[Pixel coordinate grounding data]
= = = = = = =
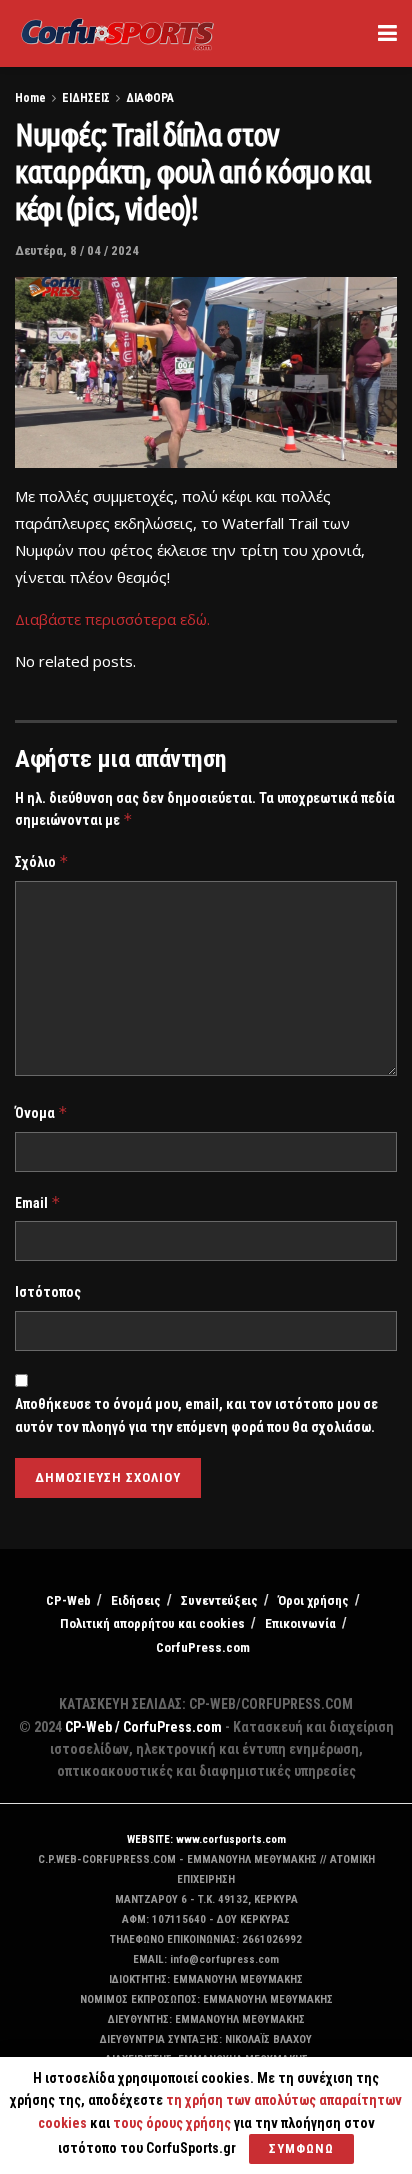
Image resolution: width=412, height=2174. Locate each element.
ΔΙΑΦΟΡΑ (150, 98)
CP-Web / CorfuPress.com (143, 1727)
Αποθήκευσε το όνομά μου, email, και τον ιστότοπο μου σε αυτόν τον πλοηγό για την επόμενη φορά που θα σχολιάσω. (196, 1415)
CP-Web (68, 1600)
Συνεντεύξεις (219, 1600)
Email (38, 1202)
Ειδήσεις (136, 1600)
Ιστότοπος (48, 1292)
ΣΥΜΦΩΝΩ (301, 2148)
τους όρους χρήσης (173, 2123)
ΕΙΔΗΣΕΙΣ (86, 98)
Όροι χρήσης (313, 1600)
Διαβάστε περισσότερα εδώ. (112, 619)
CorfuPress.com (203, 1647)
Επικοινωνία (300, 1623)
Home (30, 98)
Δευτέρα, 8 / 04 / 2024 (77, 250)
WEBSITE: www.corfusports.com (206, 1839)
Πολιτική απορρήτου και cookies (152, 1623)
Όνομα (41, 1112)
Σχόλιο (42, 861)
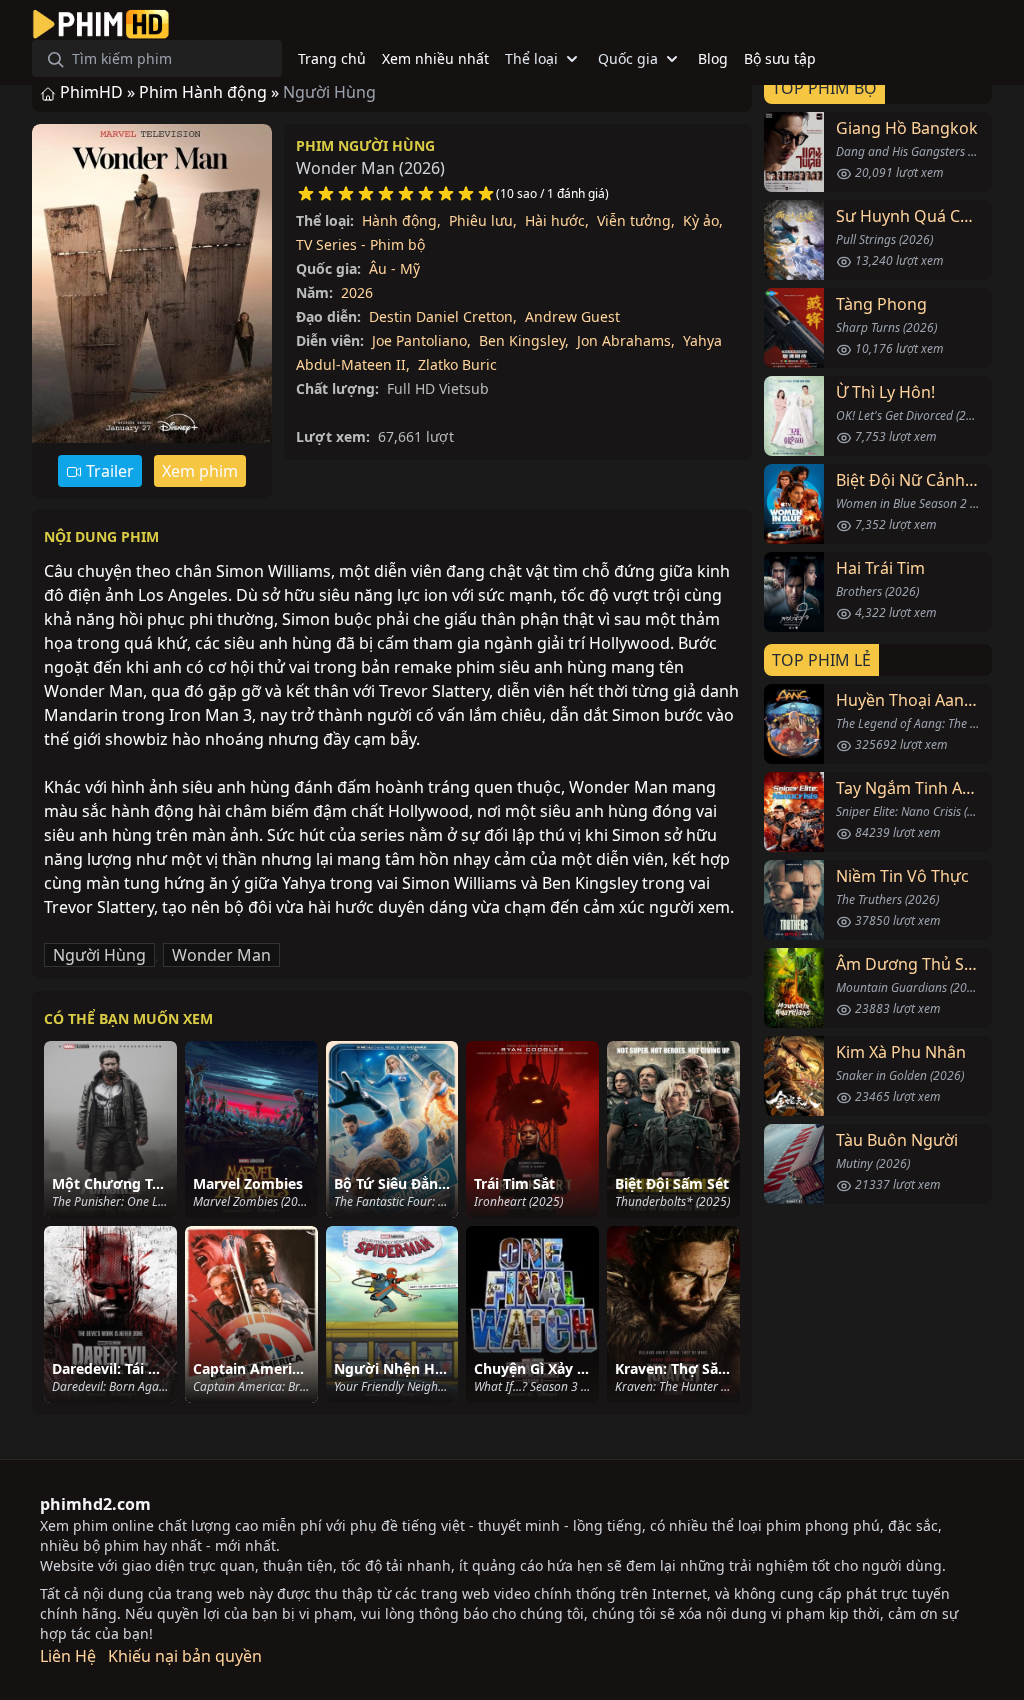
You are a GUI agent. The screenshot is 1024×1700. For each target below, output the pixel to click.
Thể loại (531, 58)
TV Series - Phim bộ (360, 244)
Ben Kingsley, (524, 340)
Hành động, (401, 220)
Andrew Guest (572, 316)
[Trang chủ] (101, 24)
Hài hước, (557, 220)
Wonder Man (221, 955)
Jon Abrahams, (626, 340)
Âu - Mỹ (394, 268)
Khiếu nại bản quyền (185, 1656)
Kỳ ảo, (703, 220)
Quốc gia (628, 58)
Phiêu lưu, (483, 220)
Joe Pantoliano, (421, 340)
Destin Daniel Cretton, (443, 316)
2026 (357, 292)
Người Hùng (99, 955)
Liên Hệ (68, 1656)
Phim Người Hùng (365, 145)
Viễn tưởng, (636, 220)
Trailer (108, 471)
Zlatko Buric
= = = = = = =
-- About this task --
Reproduce exactly, without any picture, the lines from the one bearing "Email (38, 1202)" to the last line of the records above.

-- Written reply --
Email (38, 1202)
Ειδήσεις (136, 1600)
Ιστότοπος (48, 1292)
ΣΥΜΦΩΝΩ (301, 2148)
τους όρους χρήσης (173, 2123)
ΕΙΔΗΣΕΙΣ (86, 98)
Όροι χρήσης (313, 1600)
Διαβάστε περισσότερα εδώ. (112, 619)
CorfuPress.com (203, 1647)
Επικοινωνία (300, 1623)
Home (30, 98)
Δευτέρα, 8 / 04 / 2024 (77, 250)
WEBSITE: www.corfusports.com (206, 1839)
Πολιτική απορρήτου και cookies (152, 1623)
Όνομα (41, 1112)
Σχόλιο (42, 861)
You are a GUI agent. The screenshot is 1024×1700. For each target below, output the pixel to click.
Thể loại (531, 58)
TV Series - Phim bộ (360, 244)
Ben Kingsley, (524, 340)
Hành động, (401, 220)
Andrew Guest (572, 316)
[Trang chủ] (101, 24)
Hài hước, (557, 220)
Wonder Man (221, 955)
Jon Abrahams, (626, 340)
Âu - Mỹ (394, 268)
Khiếu nại bản quyền (185, 1656)
Kỳ ảo, (703, 220)
Quốc gia (628, 58)
Phiêu lưu, (483, 220)
Joe Pantoliano, (421, 340)
Destin Daniel Cretton, (443, 316)
2026 (357, 292)
Người Hùng (99, 955)
Liên Hệ (68, 1656)
Phim Người Hùng (365, 145)
Viễn tưởng, (636, 220)
Trailer (108, 471)
Zlatko Buric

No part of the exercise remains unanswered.